Fabrice Bègue est arrivé à Toulouse il y a près de vingt ans. Originaire de Sainte-Marie, cet entrepreneur de 38 ans y était venu pour ses études et des essais sportifs, avant de s'y établir définitivement. Il est aujourd'hui l'un des visages les plus connus de la communauté réunionnaise locale, où on le surnomme « Doudou ».

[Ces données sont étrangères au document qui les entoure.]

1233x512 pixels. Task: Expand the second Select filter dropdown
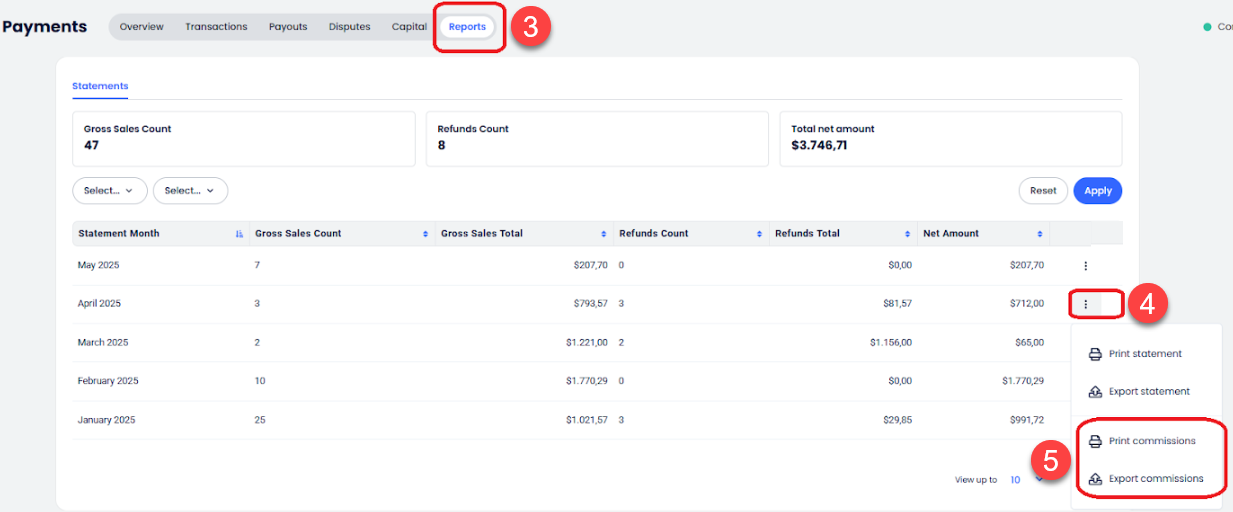tap(190, 191)
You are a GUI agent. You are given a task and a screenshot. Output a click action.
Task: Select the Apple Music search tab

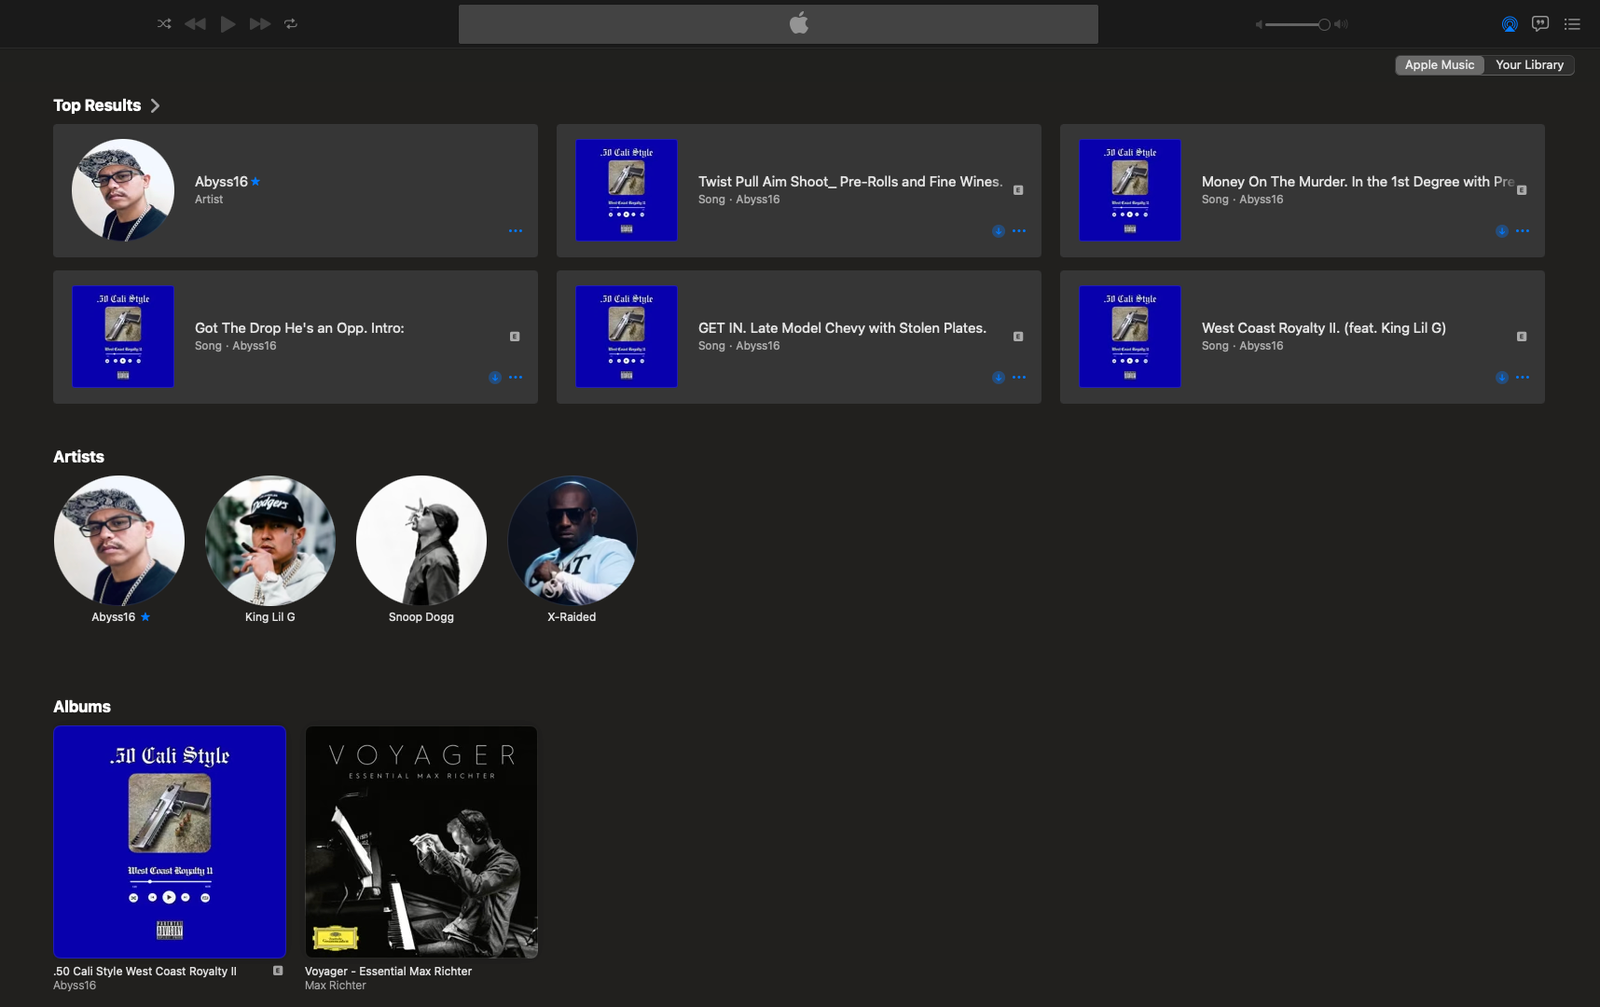[x=1439, y=65]
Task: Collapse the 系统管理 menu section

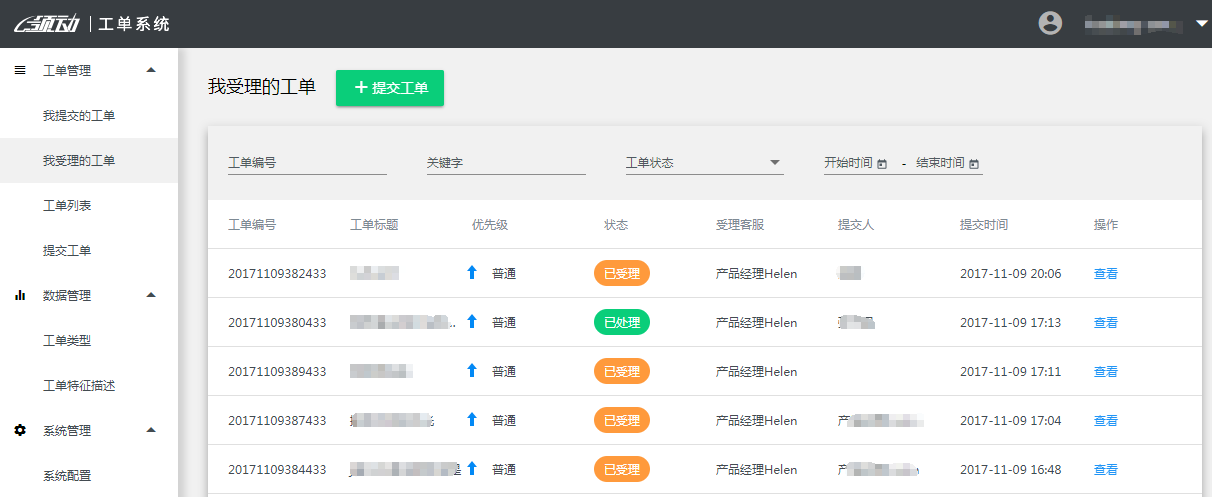Action: coord(151,430)
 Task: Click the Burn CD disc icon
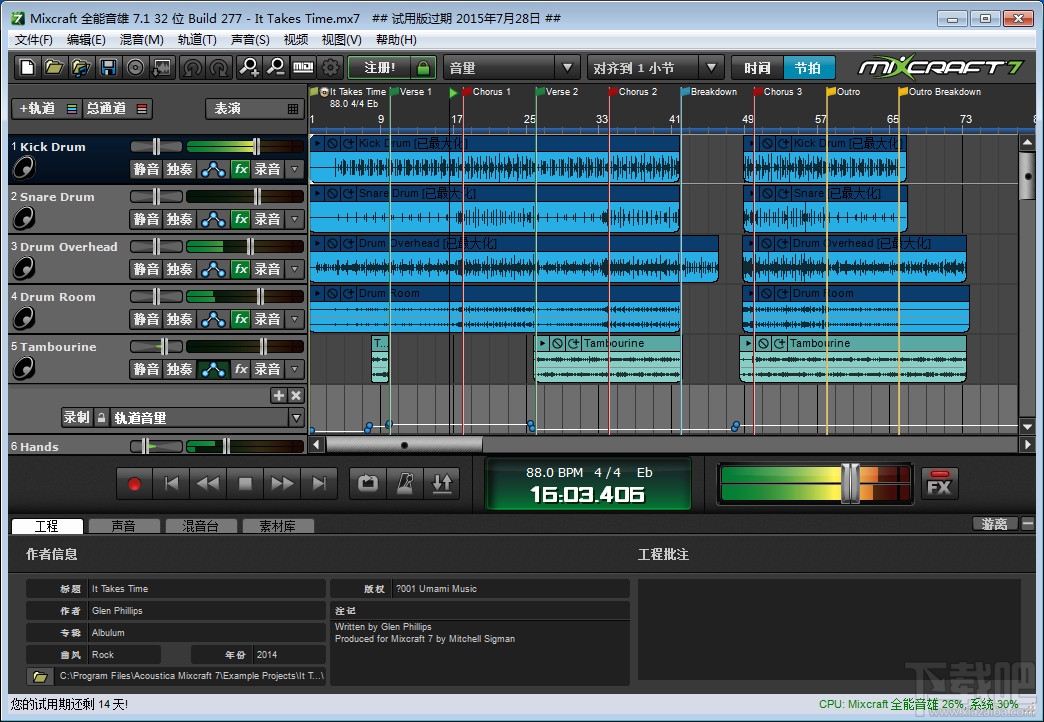point(135,68)
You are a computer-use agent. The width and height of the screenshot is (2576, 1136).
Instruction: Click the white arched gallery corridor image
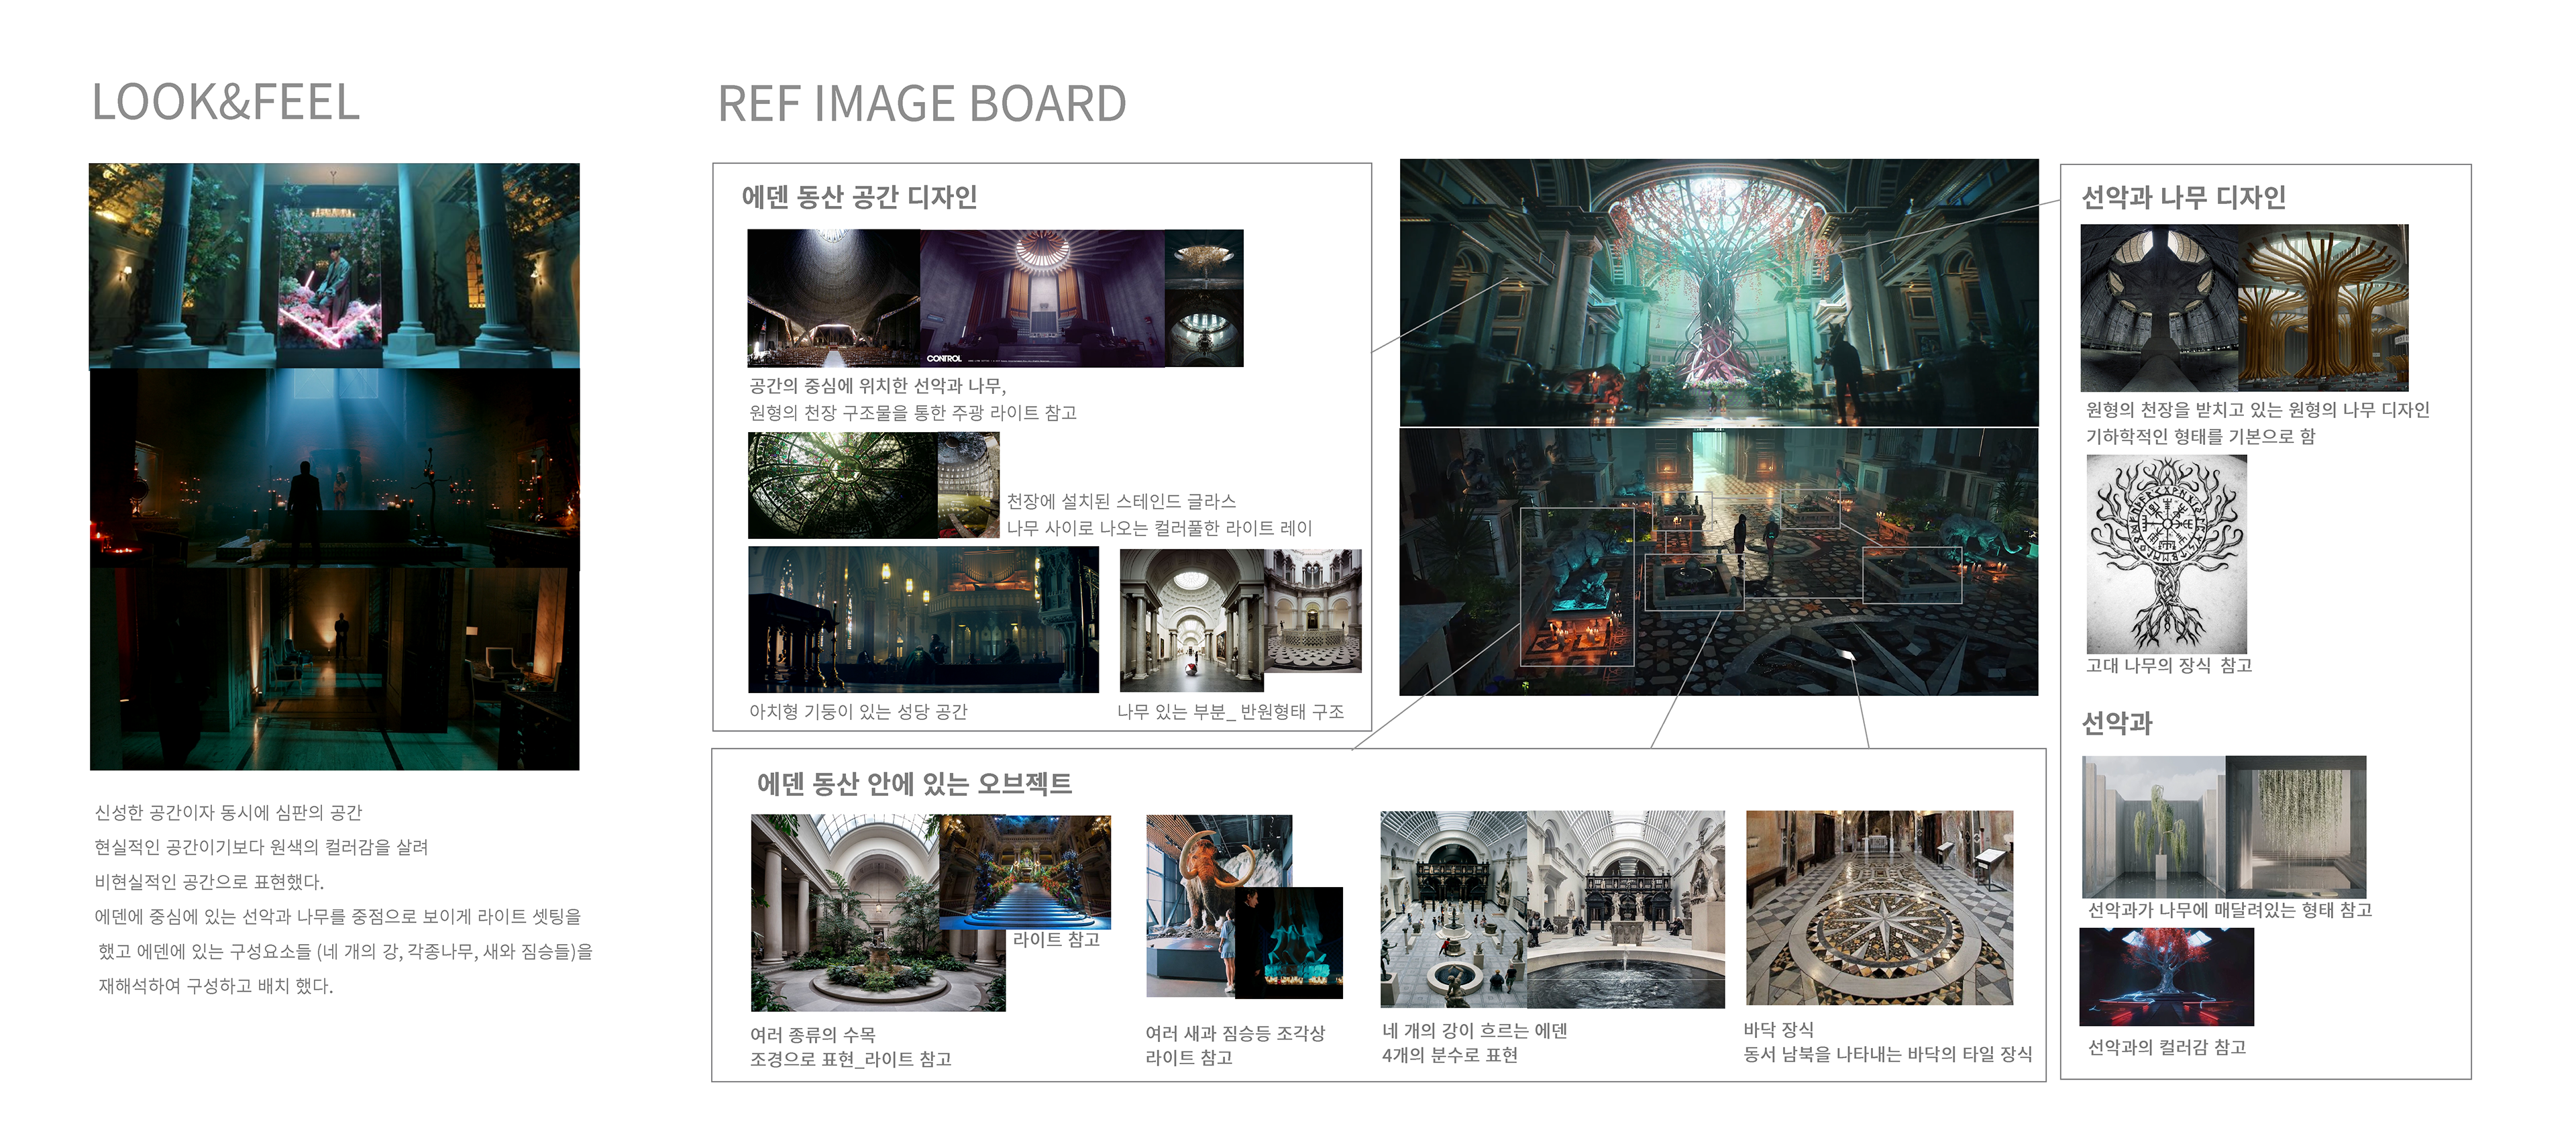(x=1191, y=621)
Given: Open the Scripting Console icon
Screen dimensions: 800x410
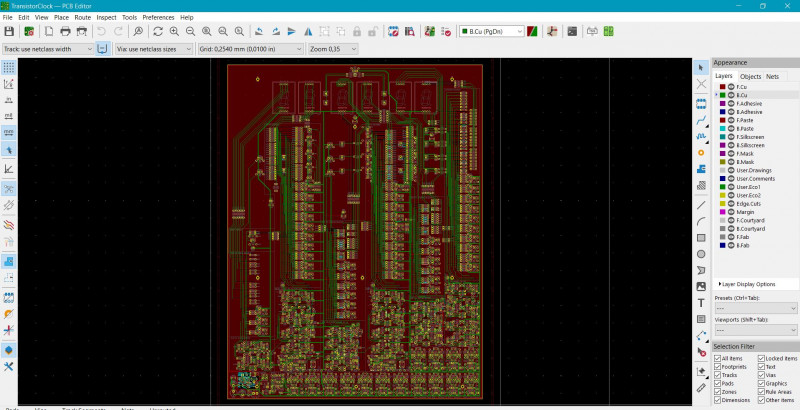Looking at the screenshot, I should tap(572, 31).
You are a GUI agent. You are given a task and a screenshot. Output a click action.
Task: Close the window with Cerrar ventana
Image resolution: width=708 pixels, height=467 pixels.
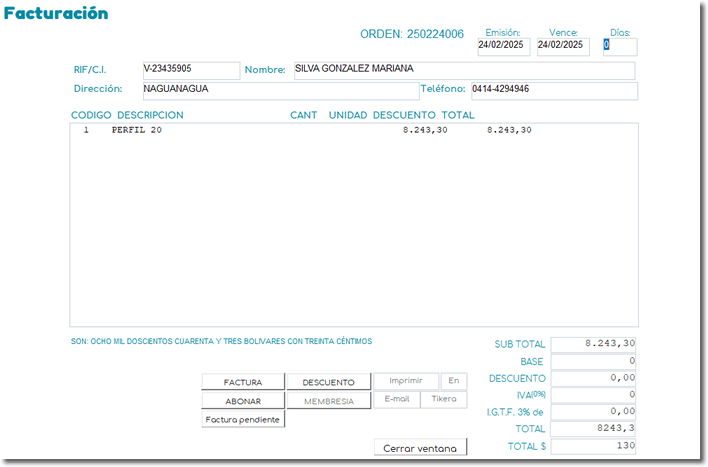pyautogui.click(x=420, y=448)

Son parcours suit une trajectoire fréquente. Après plusieurs années dans le secteur du tourisme, notamment auprès des bénéficiaires des dispositifs d'aide à la mobilité ultramarine de LADOM, il s'est associé avec la fondatrice réunionnaise de l'agence Amore Mundo, dont les bureaux sont installés à Toulouse et à Saint-Pierre. La structure organise des séjours pour une clientèle de La Réunion et accompagne les Réunionnais qui souhaitent s'installer dans la région. Il y a deux ans, Fabrice Bègue a aussi lancé une société d'événementiel avec une offre de traiteur — rougail saucisses, samoussas, bonbons piment —, présente lors de manifestations locales. Il a ainsi travaillé récemment pour un concert de Cyprien, candidat réunionnais de The Voice.
« Il y a beaucoup d'opportunités pour les Réunionnais en Occitanie en valorisant notre culture : dans le rhum, la gastronomie ou les nombreuses manifestations culturelles », dit-il. Il observe aussi que la communauté réunionnaise de Toulouse s'est « intégrée sans déracinement », avec des associations qui se relaient pour fédérer les Créoles et, plus largement, la communauté de l'océan Indien. L'association Culture Vavangue y conduit notamment des recherches généalogiques pour retrouver des origines réunionnaises.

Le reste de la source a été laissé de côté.